▶ Excerto fornecido:
'''

A questão que, desde logo, o Recorrente pretende ver apreciada prende-se com o (i) julgamento da matéria de facto, concretamente com a circunstância de o Tribunal a quo não ter atendido aos depoimentos prestados pelas testemunhas arroladas. Em consequência, defende o Recorrente que deve ser alterada a matéria de facto, dando-se como provadas as despesas de pagamentos feitas a empreiteiros que fizeram as obras no local no montante de € 113.723,97, relativamente às quais, diz, além da prova testemunhal, apresentou os respectivos comprovativos.
Decidida esta questão e verificando-se o erro no julgamento da matéria de facto, defende o Recorrente a verificação de (ii) erro de julgamento de direito, em concreto a violação do artigo 46º do CIRS, na medida em que foram desconsiderados, para efeitos de apuramento do valor de aquisição, os custos de construção.
2 - FUNDAMENTAÇÃO
2.1. Matéria de facto
É a seguinte a decisão sobre a matéria de facto constante da sentença recorrida, cujo teor se reproduz:
“a). Na sequência de uma análise interna levada a cabo pela Divisão de Inspecção Tributária ao impugnante foram efectuadas correcções à matéria tributável do ano de 1998, nos termos que constam do relatório de inspecção junto a fls. 19/21 do processo administrativo apenso e cujo teor se dá por integralmente reproduzido.

'''

▶ Linhas:
'''

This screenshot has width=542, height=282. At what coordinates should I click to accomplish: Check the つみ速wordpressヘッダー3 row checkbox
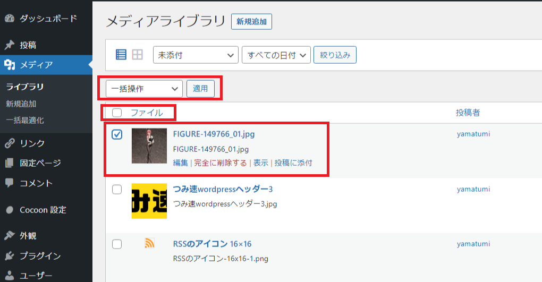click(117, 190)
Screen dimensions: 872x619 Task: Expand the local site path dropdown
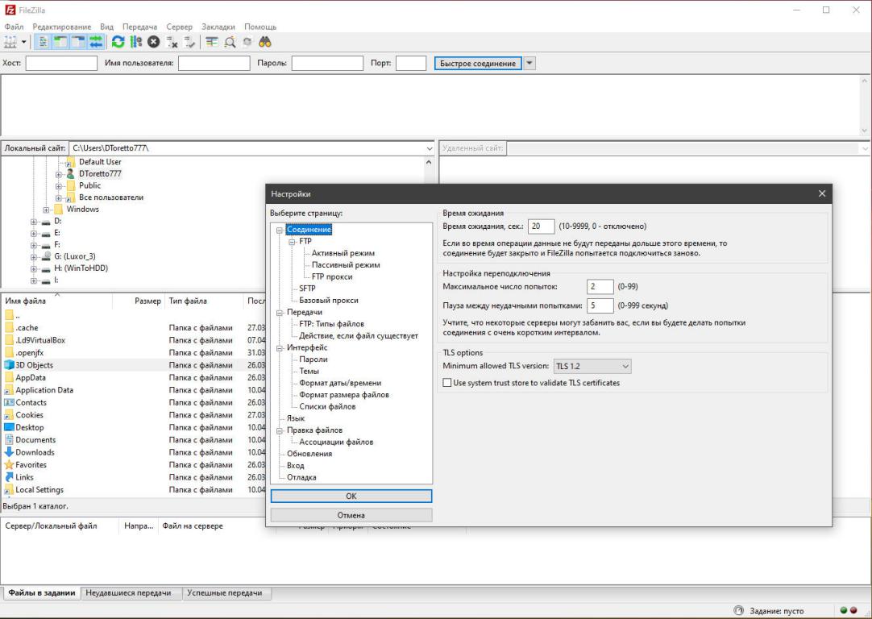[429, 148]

'''
'''

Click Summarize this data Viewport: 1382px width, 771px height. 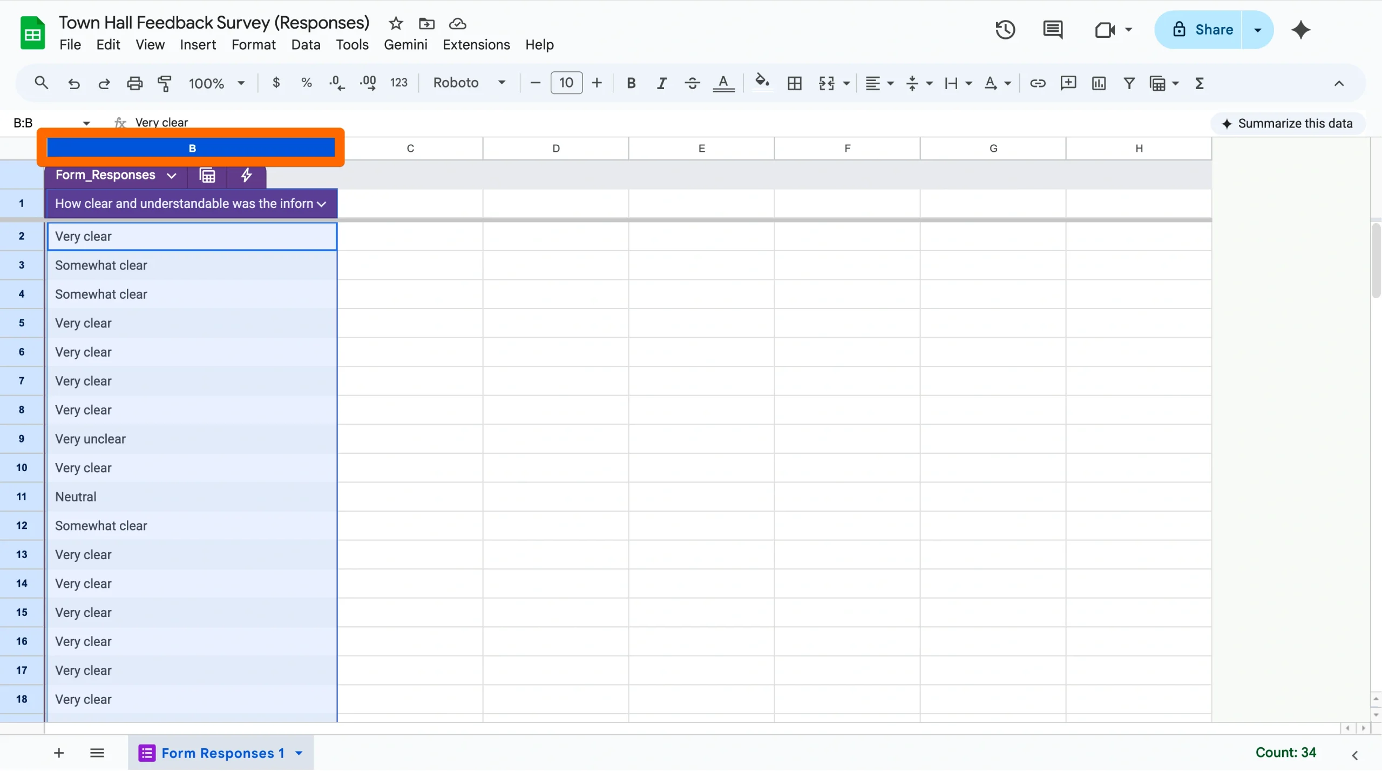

'''

▶ Conjunto de tarefas:
1: Atualize um trecho do excerto sobre o recurso fiscal. Comece nas palavras que contêm "Decidida esta questão", pare depois de "custos de construção." e troque "custos de construção" por "encargos de construção".
2: Escreva a continuação do excerto sobre o recurso fiscal, a partir da última frase apresentada.

▶ Respostas por tarefa:
1:
Decidida esta questão e verificando-se o erro no julgamento da matéria de facto, defende o Recorrente a verificação de (ii) erro de julgamento de direito, em concreto a violação do artigo 46º do CIRS, na medida em que foram desconsiderados, para efeitos de apuramento do valor de aquisição, os encargos de construção.

2:
b). Como resulta do referido relatório, a Inspecção Tributária considerou que o sujeito passivo omitiu à declaração modelo 3, o anexo G do exercício de 1998 (por lapso foi referido o ano de 1999), pela alienação em 17/12/1998 de um lote de terreno para construção urbana, sito na freguesia de S. Pedro Fins, Maia, omisso na matriz, pelo valor de € 119.960,89, à firma A… - Sociedade de Construções, Lda, do qual devia constar o valor da aquisição -€84.651,76 e o valor da realização - € 199.519,02.
c). Consta do referido relatório que: “Após avaliação do referido lote de terreno ao qual foi atribuído o valor patrimonial de € 124.699,34 (24.999.975$00), para efeitos de liquidação do Imposto de Sisa e o artigo matricial urbano 691 - freguesia de S. Pedro Fins.
Valor da realização: 199.519,02 € - 39.999.975$00
Valor da avaliação - 124.699,34€
Benfeitorias - 74.819,68€
199.519,02€
O S.P apresentou as escrituras de aquisição relativamente ao prédio rústico inscrito na matriz da freguesia de S. Pedro Fins (...)
Valor de aquisição: 84.651,76€
Valor de aquisição - 62.349,74 €
Encargos c/ benfeitorias 22.302,02 €
84.651,76€(...)
d). No seguimento das correcções efectuadas, a Administração Tributária emitiu a liquidação nº 53200094149, referente a IRS de 1998, no valor de € 22.522,86, cuja data limite par pagamento voluntário ocorreu em 28 de Agosto de 2002.
e). Em 13 de Agosto de 2002, o impugnante apresentou reclamação graciosa da referida liquidação, a qual em 30 de Dezembro de 2003, foi indeferida, com os fundamentos que constam da decisão de fls. 24/36 do processo de reclamação apenso, cujo teor se dá por integralmente reproduzido.
f). A presente impugnação foi instaurada em 19 de Janeiro de 2004- cfr. fls. 2 dos autos.
g). Dão-se por reproduzidos os documentos juntos com a petição inicial, constantes de fls. 13 a 15 dos autos.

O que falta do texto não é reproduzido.